Statistical Analyses: Possible Reasons for Unreliability of Source Tracking Efforts

Clarivel Lasalde,* Roberto Rodríguez,{dagger} and Gary A. Toranzos

Environmental Microbiology Laboratory, University of Puerto Rico Department of Biology, San Juan, Puerto Rico

Received 16 July 2004/ Accepted 3 March 2005

Analyses for the presence of indicator organisms provide information on the microbiological quality of water. Indicator organisms recommended by the United States Environmental Protection Agency for monitoring the microbiological quality of water include Escherichia coli, a thermotolerant coliform found in the feces of warm-blooded animals. These bacteria can also be isolated from environmental sources such as the recreational and pristine waters of tropical rain forests in the absence of fecal contamination. In the present study, E. coli isolates were compared to E. coli K12 (ATCC 29425) by restriction fragment length polymorphism using pulsed-field gel electrophoresis. Theoretically, genomic DNA patterns generated by PFGE are highly specific for the different isolates of an organism and can be used to identify variability between environmental and fecal isolates. Our results indicate a different band pattern for almost every one of the E. coli isolates analyzed. Cluster analysis did not show any relations between isolates and their source of origin. Only the discriminant function analysis grouped the samples with the source of origin. The discrepancy observed between the cluster analysis and discriminant function analysis relies on their mathematical basis. Our validation analyses indicate the presence of an artifact (i.e., grouping of environmental versus fecal samples as a product of the statistical analyses used and not as a result of separation in terms of source of origin) in the classification results; therefore, the large genetic heterogeneity observed in these E. coli populations makes the grouping of isolates by source rather difficult, if not impossible.

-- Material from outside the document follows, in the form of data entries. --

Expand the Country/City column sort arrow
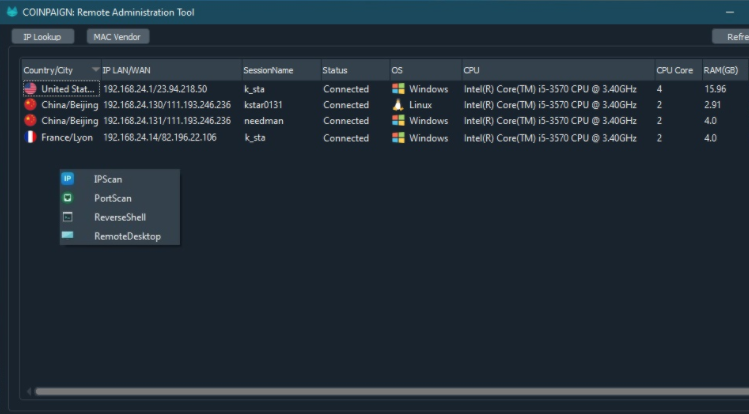The image size is (749, 414). 95,70
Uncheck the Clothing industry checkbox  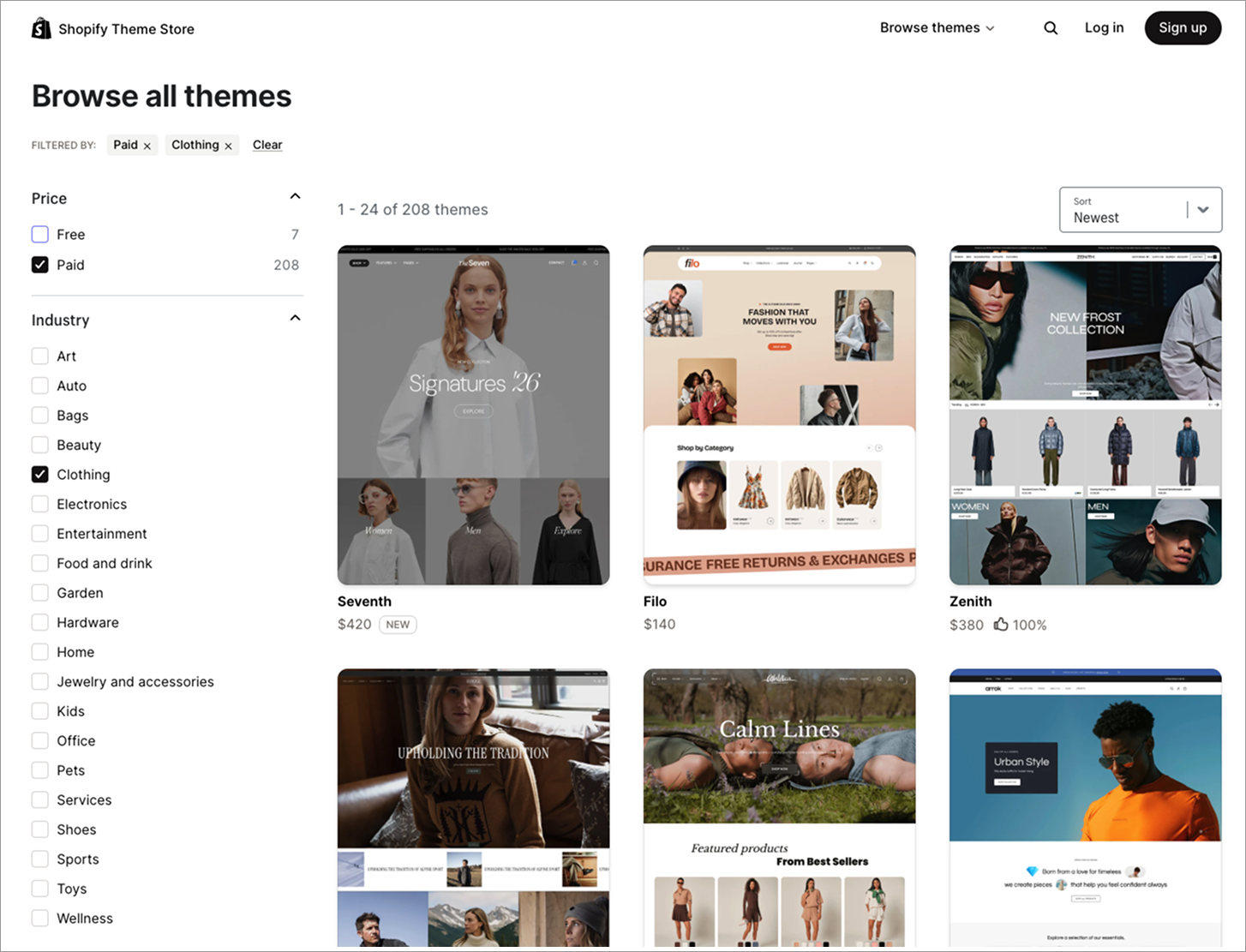click(x=40, y=475)
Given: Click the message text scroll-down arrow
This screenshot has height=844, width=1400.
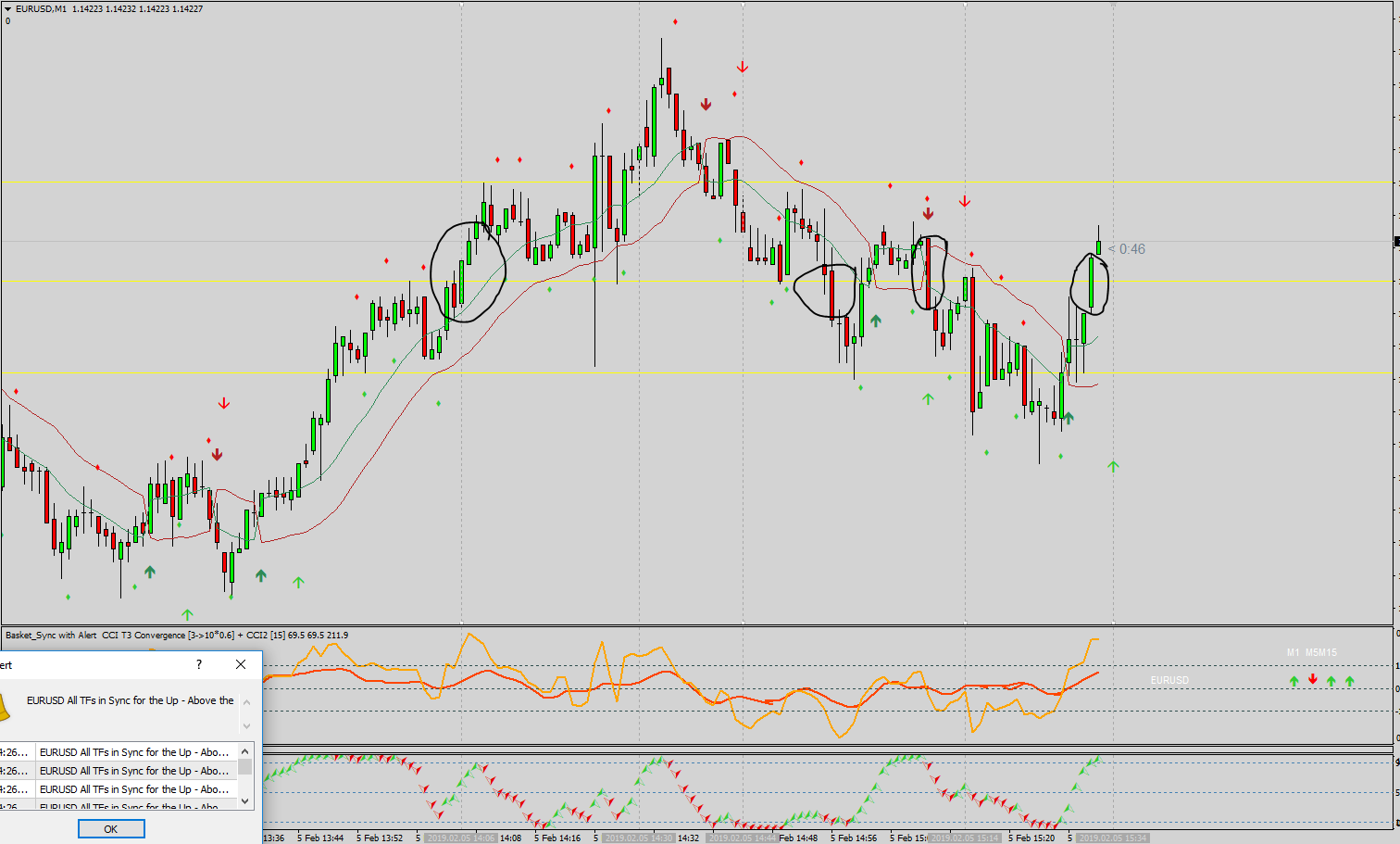Looking at the screenshot, I should click(246, 726).
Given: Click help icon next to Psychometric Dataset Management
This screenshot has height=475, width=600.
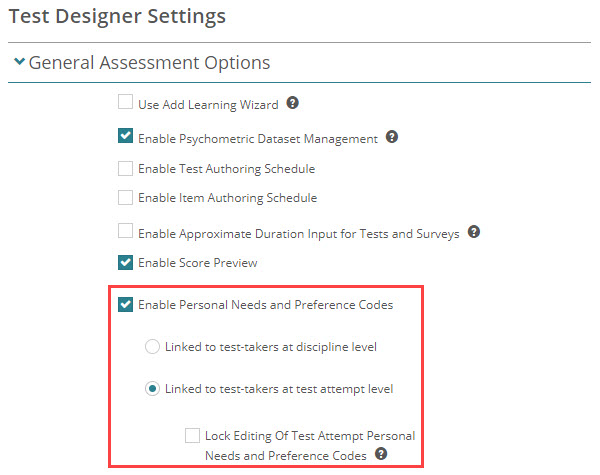Looking at the screenshot, I should [392, 137].
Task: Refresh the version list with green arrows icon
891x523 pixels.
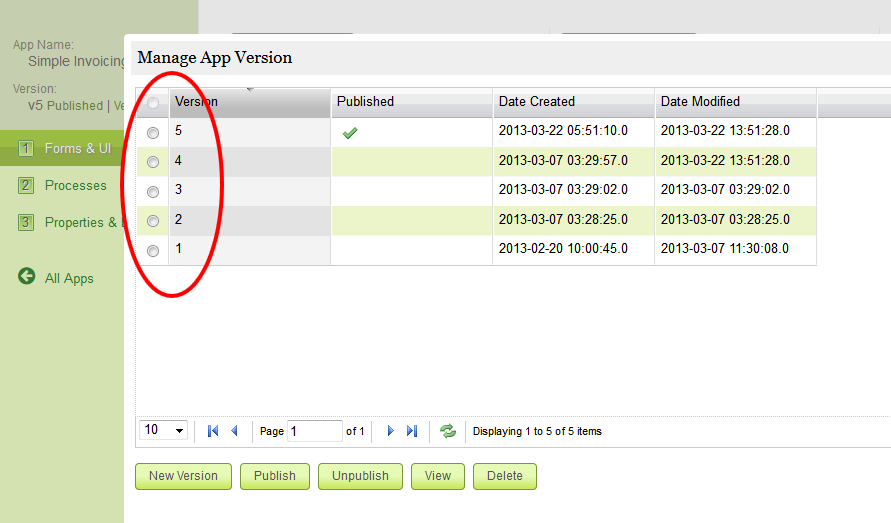Action: point(448,431)
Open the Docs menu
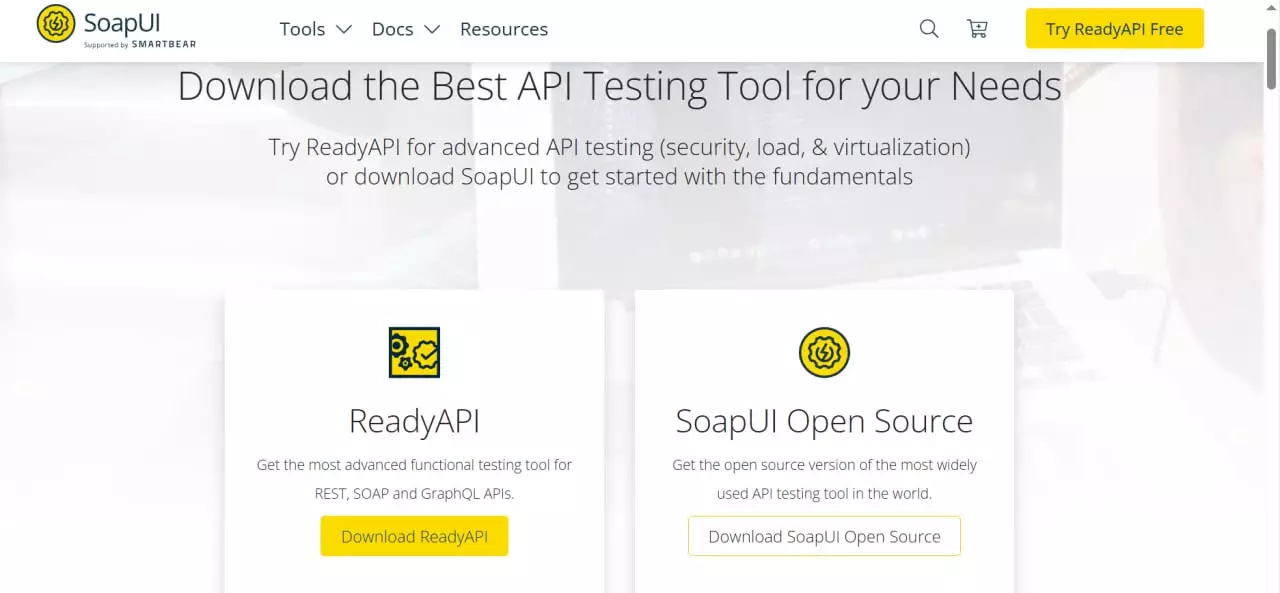1280x593 pixels. pos(392,29)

* Corresponding author. Mailing address: Environmental Microbiology Laboratory, University of Puerto Rico Department of Biology, P.O. Box 23360, San Juan, PR 00931-3360. Phone: (787) 764-0000. Fax: (787) 764-3875. E-mail: clasalvel{at}hotmail.com.

{dagger} Present address: Department of Soil, Water and Environmental Sciences, University of Arizona, Shantz Building 38, Room 429, P.O. Box 210038, Tucson, AZ 85721-0038.


Applied and Environmental Microbiology, August 2005, p. 4690-4695, Vol. 71, No. 8
0099-2240/05/$08.00+0     doi:10.1128/AEM.71.8.4690-4695.2005
Copyright © 2005, American Society for Microbiology. All Rights Reserved.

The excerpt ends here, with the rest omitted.